Secondary to preformed antibodies and is seen immediately when you release your cross-clamp. Only way to treat is prevention. The final cross-match checks for preformed IgG against HLC I

Question 48

What characterizes acute rejection?

Answer 48

Seen after 5 days post-transplantation. See an acute decline in graft function. T cell mediated (when the organ is biopsied, generally see an infiltration of T cells).
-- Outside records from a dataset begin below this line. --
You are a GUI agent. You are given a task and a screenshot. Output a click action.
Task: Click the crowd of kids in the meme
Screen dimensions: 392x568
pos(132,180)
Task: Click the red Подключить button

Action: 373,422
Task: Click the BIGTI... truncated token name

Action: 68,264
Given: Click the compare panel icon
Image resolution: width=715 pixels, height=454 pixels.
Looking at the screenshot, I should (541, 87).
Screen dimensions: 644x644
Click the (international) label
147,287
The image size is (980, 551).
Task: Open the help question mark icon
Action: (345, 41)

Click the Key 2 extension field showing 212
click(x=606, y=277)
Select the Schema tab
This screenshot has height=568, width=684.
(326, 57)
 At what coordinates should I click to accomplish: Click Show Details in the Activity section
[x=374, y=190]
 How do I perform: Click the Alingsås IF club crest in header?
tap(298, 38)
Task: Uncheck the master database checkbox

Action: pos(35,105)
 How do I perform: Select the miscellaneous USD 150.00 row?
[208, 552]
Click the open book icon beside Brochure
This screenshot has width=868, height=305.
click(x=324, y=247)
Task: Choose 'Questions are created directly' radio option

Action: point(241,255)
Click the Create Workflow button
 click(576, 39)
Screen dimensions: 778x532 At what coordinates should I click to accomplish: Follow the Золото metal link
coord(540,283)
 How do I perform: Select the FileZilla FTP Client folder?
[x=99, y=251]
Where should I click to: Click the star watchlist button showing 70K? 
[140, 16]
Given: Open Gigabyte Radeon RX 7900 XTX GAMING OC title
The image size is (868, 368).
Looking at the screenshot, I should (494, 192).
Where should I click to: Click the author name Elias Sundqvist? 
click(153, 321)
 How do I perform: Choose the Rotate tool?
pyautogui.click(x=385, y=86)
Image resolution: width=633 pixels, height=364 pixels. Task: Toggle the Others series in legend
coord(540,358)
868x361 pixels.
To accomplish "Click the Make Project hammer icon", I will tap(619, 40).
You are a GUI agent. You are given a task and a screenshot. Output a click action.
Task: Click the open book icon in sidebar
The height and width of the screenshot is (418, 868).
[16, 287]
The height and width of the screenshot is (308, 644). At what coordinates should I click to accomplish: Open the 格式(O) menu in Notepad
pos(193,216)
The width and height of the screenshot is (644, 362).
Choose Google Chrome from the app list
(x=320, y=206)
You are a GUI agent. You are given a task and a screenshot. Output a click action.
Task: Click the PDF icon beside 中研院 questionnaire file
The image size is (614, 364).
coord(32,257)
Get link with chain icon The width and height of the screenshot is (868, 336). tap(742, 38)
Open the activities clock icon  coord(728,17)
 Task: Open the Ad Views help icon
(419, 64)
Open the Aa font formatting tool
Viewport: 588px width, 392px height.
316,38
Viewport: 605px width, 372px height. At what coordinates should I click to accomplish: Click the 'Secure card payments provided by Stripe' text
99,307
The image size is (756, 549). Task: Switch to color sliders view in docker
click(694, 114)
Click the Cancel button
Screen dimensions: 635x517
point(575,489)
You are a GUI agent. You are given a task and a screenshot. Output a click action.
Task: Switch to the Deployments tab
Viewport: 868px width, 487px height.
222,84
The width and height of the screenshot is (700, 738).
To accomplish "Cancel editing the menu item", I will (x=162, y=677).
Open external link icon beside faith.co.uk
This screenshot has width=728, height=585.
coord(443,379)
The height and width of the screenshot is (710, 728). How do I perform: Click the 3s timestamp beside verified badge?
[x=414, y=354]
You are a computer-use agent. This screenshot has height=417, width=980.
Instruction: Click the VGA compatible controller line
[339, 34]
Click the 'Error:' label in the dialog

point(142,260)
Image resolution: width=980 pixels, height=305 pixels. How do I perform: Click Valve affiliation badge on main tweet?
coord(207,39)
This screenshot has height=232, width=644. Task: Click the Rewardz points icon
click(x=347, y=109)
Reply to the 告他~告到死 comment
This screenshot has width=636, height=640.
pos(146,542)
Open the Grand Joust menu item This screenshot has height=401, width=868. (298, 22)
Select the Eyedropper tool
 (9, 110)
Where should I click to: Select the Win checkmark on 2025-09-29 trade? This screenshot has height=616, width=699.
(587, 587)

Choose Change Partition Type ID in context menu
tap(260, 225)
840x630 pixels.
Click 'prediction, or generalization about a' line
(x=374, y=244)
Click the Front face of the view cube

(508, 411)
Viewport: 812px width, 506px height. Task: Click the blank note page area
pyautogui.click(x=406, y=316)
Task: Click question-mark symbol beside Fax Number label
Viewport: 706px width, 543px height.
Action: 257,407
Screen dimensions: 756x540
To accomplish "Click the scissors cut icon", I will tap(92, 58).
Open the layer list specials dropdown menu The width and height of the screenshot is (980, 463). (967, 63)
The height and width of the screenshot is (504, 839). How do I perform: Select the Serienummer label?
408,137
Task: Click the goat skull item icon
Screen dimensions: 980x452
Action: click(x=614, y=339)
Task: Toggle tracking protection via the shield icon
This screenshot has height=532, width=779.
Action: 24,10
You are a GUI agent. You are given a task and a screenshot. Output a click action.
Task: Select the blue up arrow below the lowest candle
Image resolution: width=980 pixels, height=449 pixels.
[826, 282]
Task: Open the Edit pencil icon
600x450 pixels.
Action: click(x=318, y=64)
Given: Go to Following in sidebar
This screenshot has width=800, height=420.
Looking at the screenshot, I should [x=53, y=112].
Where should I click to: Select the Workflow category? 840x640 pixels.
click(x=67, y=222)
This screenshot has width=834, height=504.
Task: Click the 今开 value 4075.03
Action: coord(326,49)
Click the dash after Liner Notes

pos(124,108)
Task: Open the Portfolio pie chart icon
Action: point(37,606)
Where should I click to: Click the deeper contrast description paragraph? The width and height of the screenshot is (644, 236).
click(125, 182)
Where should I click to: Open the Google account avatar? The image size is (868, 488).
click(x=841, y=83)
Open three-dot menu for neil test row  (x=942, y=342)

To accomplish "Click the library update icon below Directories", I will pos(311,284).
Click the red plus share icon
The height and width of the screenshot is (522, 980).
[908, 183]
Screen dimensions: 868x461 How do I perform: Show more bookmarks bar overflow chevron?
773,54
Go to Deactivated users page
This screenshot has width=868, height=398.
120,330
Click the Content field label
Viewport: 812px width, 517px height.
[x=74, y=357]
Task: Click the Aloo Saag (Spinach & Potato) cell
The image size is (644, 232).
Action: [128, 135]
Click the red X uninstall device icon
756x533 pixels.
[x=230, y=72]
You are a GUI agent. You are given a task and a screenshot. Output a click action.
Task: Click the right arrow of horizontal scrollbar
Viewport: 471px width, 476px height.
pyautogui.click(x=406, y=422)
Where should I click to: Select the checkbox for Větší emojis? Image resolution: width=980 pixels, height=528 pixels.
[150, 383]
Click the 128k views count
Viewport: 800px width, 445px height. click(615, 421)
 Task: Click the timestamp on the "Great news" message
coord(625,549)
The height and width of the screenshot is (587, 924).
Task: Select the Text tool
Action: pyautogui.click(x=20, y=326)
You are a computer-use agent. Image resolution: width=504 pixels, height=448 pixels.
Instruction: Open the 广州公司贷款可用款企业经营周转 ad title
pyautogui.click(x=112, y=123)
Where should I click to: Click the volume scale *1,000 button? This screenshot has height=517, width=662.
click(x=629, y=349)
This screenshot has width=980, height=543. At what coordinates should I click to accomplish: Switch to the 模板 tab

Treated with steroids initially with good success rates.

Question 49

What characterizes chronic rejection?

Answer 49

It occurs 1-2 years after transplantation and is characterized by gradual decline in organ function and fibrosis.
- Lung: bronchiolitis obliterans
- Heart: endarteritis obliterans
- Liver: vanishing bile duct syndrome
- Kidney: interstitial fibrosis and tubular atrophy

Question 50

What are common maintenance immunosuppression regimens?

Answer 50

Old: azathioprine + prednisone
80s: cyclosporine + azathioprine + prednisone
90s: tacrolimus + cellcept (MMF) + prednisone.

Question 51

Calcineurin Inhibitors:

Answer 51

Tacrolimus (FK506) and cyclosporine
Dosed by levels:
Tacrolimus: 5-15
Cyclosporine: 150 – 400
Side Effects: renal, hyperkalemia, hyperglycemia, HTn
Tacrolimus: tremors and seizures
Cyclosporine: gingival hypertrophy, hirsutism

Question 52

Antiproliferatives:

Answer 52

Antiproliferatives: blocks de novo purine synthesis pathway, cell cannot cycle
Mycophenolate (MMF) and azathioprine
Toxicity: leukopenia, pancytopenia, GI toxicity
**Remember that the B/T cells lack the salvage pathway to create purines. Enterocytes also lack this pathway, which is why you get GI toxicity: nausea/vomiting, diarrhea

Question 53

OKT3

Answer 53

Monster ATG
Used in refractory rejection.
Side effects: monster ATG side effects. Also can get aseptic meningitis.